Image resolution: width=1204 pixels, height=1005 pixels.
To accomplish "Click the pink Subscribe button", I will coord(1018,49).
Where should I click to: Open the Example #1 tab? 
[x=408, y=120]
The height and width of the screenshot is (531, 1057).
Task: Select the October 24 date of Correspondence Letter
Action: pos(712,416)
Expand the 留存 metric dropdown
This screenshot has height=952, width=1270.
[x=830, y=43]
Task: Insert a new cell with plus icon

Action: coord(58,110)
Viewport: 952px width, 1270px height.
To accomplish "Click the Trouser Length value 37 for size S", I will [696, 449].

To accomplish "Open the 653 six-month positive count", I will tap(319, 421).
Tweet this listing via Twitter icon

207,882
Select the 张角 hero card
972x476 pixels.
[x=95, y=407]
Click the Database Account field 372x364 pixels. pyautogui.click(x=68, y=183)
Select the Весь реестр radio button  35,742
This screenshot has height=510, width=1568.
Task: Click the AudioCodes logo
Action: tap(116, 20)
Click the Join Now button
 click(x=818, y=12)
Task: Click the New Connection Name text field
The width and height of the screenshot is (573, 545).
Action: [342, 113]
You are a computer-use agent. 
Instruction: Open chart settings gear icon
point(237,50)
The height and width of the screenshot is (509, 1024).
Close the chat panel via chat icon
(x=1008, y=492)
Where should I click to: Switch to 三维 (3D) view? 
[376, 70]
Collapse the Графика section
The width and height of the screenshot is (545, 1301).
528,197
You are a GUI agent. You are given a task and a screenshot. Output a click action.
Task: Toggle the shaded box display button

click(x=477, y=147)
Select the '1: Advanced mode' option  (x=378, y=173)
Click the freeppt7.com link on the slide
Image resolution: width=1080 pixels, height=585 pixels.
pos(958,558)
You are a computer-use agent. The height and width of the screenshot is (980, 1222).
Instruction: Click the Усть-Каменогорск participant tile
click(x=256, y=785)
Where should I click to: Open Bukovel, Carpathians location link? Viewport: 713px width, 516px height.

——————————

● **Task statement**
Which lines in the material above include the string "computer"? Pull them out.

● **Solved problem**
You are a computer-use agent. 
You are a computer-use agent. The height and width of the screenshot is (980, 1222).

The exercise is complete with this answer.